I'm still inexperienced with unsafe Rust, just trying to understand things.
IIRC an unaligned reference is simply an invalid value and therefore it was UB to produce it in the first place. Which is why you need raw pointers to do any unaligned pointing. And why there's this whole ongoing debate about adding something like a &raw reference syntax so you don't accidentally create a temporary reference and UB yourself as part of creating the raw pointer you actually wanted.
@Ixrec already answered this: it is impossible to cause UB by dereferencing an unaligned or dangling reference, because even constructing that reference is already UB.

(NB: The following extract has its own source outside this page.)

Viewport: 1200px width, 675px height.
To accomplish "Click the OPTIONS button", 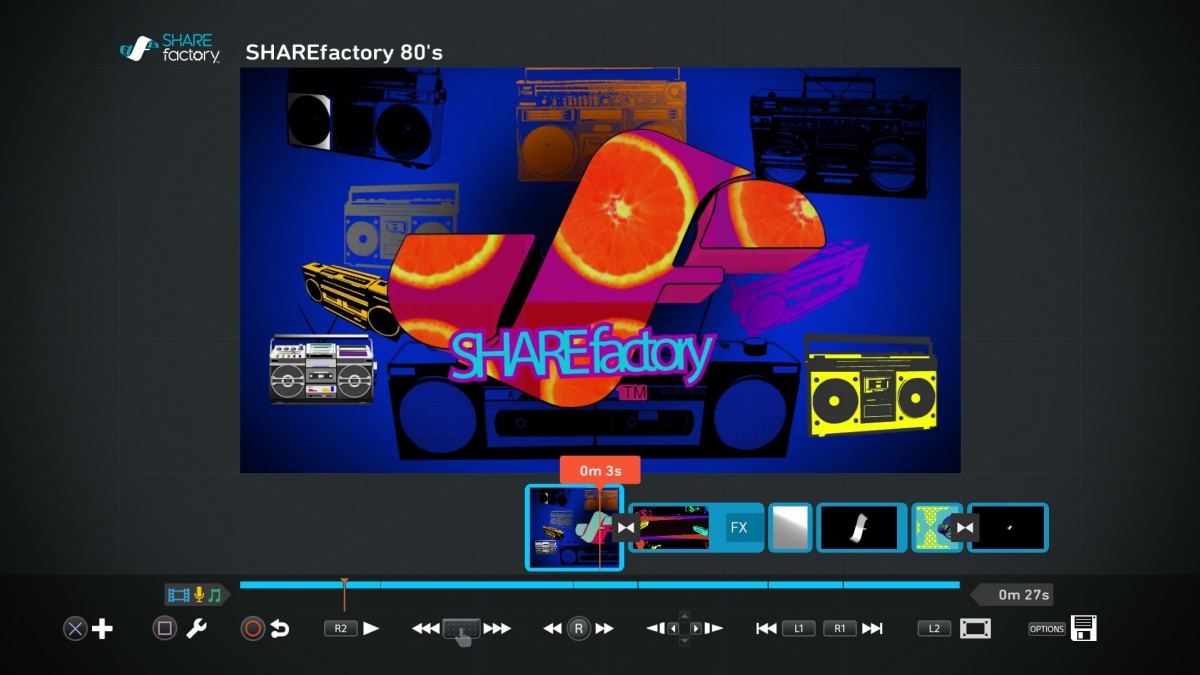I will coord(1046,628).
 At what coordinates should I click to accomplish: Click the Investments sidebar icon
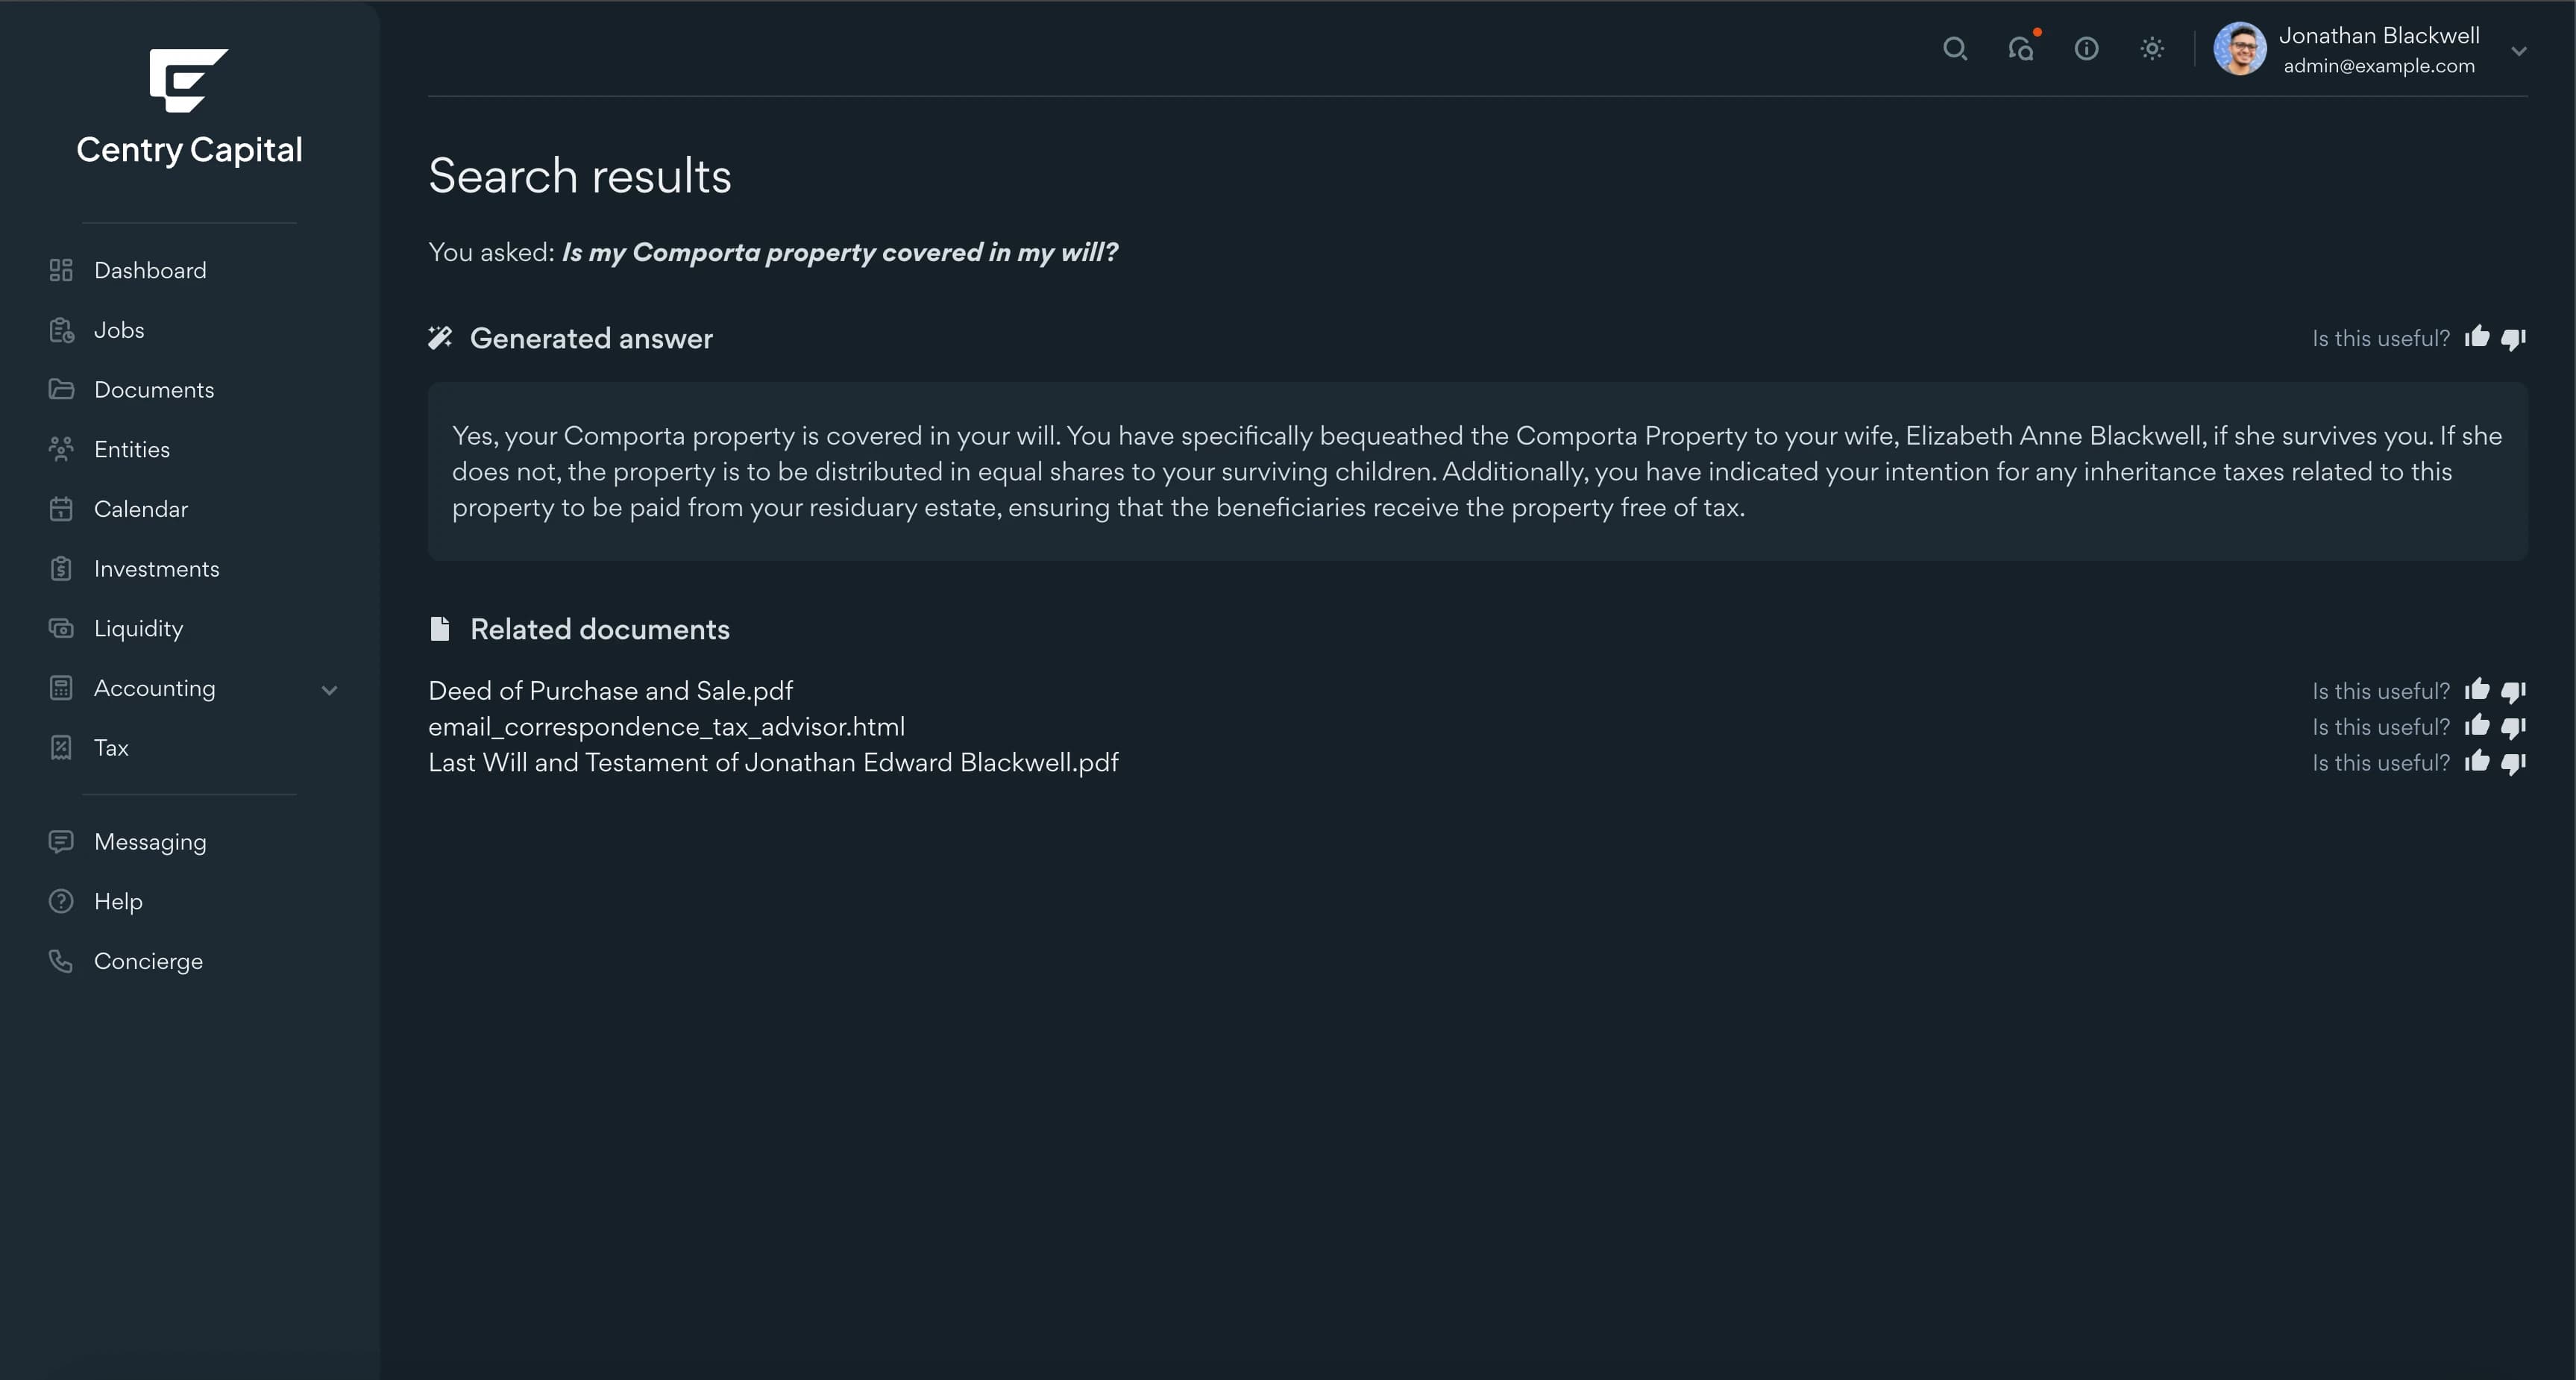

This is an interesting one. First of all let me notice that some reads of uninitialized memory are fine. For example:
let uninit_mem = MaybeUninit::<u32>::uninit();
let ptr_to_uninit = &uninit_mem as *const _ as *const MaybeUninit<u8>;
let _val: MaybeUninit<u8> = ptr::read(ptr_to_uninit);
In other words, there is no general principle in Rust that says that reading uninit memory is disallowed. (This is a common confusion and indeed even the reference was wrong here for a long time.)
Whether or not reading uninit memory is allowed depends on the type---this is part of the "though shall not construct invalid values" system. As you noted, for integers and floats we state it explicitly. For bool, char and enum I consider this rule to be implied by saying things like "the tag needs to match an existing variant of the enum"; uniinitialized memory cannot match any tag. Thus these may not be uninitialized either. Structs, arrays and similar types inherit this property from their fields (but the padding between the fields, if any, may indeed be uninitialized). That leaves only unions, and those, too, may be uninitialized under the current rules (but also see this discussion). That's why the above read of an uninitialized MaybeUninit<u8> is allowed.
I find the "literally anything could happen" assertion of UB to be naturally (incorrectly) hand-waved with "but why would it do anything other than the obvious?" without some reasonable counter example.
An incr of 80 is still a reasonable value for an integer though, perhaps a better example would be that the compiler can use the 0/1 value of bool as part of a small jump table, and unconditionally jumping 3 * X instructions forward is probably as UB as it gets. This can even be observed in "dead" code which is speculatively executed.